We went on the tour at Poly and came home to research about DVC. We are a married couple in our 30s with no children yet and are not interested in the larger rooms so a studio suits our needs. Even if we have kids, we are ok with a studio so we went and bought direct at Poly because that's where we wanted to stay. Also when we bought, the savings between direct and resale were negligible so direct was worth the closing speed and the current UY points. Our typical WDW vacation is four nights so we weren't buying a huge contract. We are also planners so booking at 11 months works for us too. Deluxe is where we like to stay as we got older so buying into DVC was a good choice in locking down the room prices.
 
I'm following too :)

I was ready to buy into DVC on a resale contract back in 2011 (when prices were SO much lower than they are now). But, oh no, my dh didn't think we'd be at Disney as much, and he he didn't think we should spend that kind of money since it would pretty much limit us to vacationing at Disney. Well, guess what, we have still been at Disney every single year since. There is no stopping in sight. I still want to buy into DVC but now the prices are very high and I read that it seems to be getting harder and harder to book the room you want if you want to stay somewhere different than your home resort so I am a bit hesitant now.
 
We bought Animal Kingdom on resale several years ago.
Animal Kingdom was the choice as it is our favorite resort. We have been able to book OKW and SS most of the time when we want. We stay away from the big weeks, but do attend RunDisney events.

We bought 160 points, which covers studios pretty well. We've started taking extended family, meaning 5-6 nights in a 2 bedroom. We're running low on points to keep doing that as we've already borrowed many of our 2018 points.

If you are looking at a small contract, make sure that studios in low season are what you want, otherwise it won't be enough points.
 


You said that your kids are out in the real world. Are you planning to travel with them?

I think the biggest factor in To DVC Or Not To DVC is whether you can plan vacations far in advance and be confident that your plans won't change. Do your kids have jobs which allow this kind of planning? Are they likely to stay at these jobs? If they switch jobs, could they end up someplace which doesn't allow new employees to take vacations until they have been working there a certain length of time?
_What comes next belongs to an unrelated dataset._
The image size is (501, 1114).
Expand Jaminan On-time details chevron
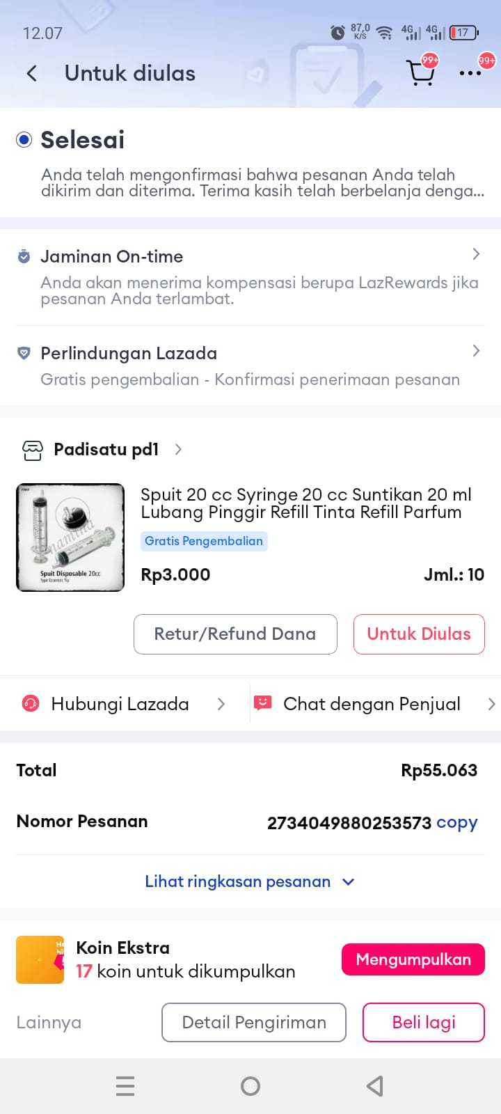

Are they in settled relationships with people who like Disney? A new partner might prefer to travel elsewhere.

If, on the other hand, you plan to travel without them, and you can make travel plans far in advance without being likely to change them - go for it, and don't worry about Use Year. It has never factored into my plans. It's only an issue when it comes to banking your points, I think. And you can always borrow your other points if you banked prematurely. (others may disagree)
 
I think I have convinced DH to look seriously at a small resale contract. I researched DVC pretty extensively a few years ago but we never made the final decision to purchase. If I recall, two important considerations in looking for a DVC contract are the specific resort and use year. We are pretty flexible in terms of where we will stay (just won't stay at AKL without a savanna view) although with our kids mostly out in the real world, we are limited mostly to travel at peak times, like holidays. So my thought is that we want to own DVC points a resort, and with a use year, that will give us access to the most options at peak times. So if I am correct, resorts like Hilton Head wouldn't work well for us, because we would not have access to WDW resorts at 12 months. I'm starting my research with AKL and Poly because those would be our preferred resorts, but which others should I consider? If I recall, the EPCOT resorts are also very much in demand and hard to book if not booked at 12 months. Those who own DVC, how did you decide which resort, which use year, and how many points?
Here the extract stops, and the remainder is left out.